_取り組む課題_. 「Task: Click the export progress bar」を含む行から「(x=453, y=142)」を含む行までの部分を、一字も変えずに書き写しなさい。両端の行も含めること。

_対象の行_.
-------
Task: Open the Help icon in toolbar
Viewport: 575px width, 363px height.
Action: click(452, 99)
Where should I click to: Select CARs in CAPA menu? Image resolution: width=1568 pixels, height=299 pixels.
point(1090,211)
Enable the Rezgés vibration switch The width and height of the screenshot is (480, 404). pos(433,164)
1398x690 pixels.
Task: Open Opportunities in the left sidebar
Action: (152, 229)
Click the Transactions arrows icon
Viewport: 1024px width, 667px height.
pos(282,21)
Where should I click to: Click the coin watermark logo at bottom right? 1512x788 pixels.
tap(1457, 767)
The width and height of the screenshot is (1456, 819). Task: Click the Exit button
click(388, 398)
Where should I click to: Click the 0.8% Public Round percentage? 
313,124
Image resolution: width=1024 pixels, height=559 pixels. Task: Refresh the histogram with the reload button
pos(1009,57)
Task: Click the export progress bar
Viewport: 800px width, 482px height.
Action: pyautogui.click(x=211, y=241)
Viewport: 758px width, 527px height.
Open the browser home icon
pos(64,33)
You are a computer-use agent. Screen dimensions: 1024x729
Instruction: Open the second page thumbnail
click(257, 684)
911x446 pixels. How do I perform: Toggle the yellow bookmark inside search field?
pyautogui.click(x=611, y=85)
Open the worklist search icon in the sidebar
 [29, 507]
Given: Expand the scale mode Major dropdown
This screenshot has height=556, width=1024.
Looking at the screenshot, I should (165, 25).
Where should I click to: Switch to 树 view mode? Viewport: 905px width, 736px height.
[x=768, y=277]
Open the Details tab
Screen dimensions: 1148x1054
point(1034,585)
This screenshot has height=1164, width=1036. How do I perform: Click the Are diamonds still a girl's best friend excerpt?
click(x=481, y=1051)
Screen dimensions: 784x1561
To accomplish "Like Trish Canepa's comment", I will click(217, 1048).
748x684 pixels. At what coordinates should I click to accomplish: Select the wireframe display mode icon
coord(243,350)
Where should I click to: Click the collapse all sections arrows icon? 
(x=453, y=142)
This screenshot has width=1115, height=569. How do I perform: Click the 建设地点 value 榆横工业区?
-------
_出力結果_.
Task: Click the export progress bar
Viewport: 800px width, 482px height.
Action: pyautogui.click(x=211, y=241)
Viewport: 758px width, 527px height.
Open the browser home icon
pos(64,33)
You are a computer-use agent. Screen dimensions: 1024x729
Instruction: Open the second page thumbnail
click(257, 684)
911x446 pixels. How do I perform: Toggle the yellow bookmark inside search field?
pyautogui.click(x=611, y=85)
Open the worklist search icon in the sidebar
 [29, 507]
Given: Expand the scale mode Major dropdown
This screenshot has height=556, width=1024.
Looking at the screenshot, I should (165, 25).
Where should I click to: Switch to 树 view mode? Viewport: 905px width, 736px height.
[x=768, y=277]
Open the Details tab
Screen dimensions: 1148x1054
point(1034,585)
This screenshot has height=1164, width=1036. How do I perform: Click the Are diamonds still a girl's best friend excerpt?
click(x=481, y=1051)
Screen dimensions: 784x1561
To accomplish "Like Trish Canepa's comment", I will click(217, 1048).
748x684 pixels. At what coordinates should I click to accomplish: Select the wireframe display mode icon
coord(243,350)
Where should I click to: Click the collapse all sections arrows icon? 
(x=453, y=142)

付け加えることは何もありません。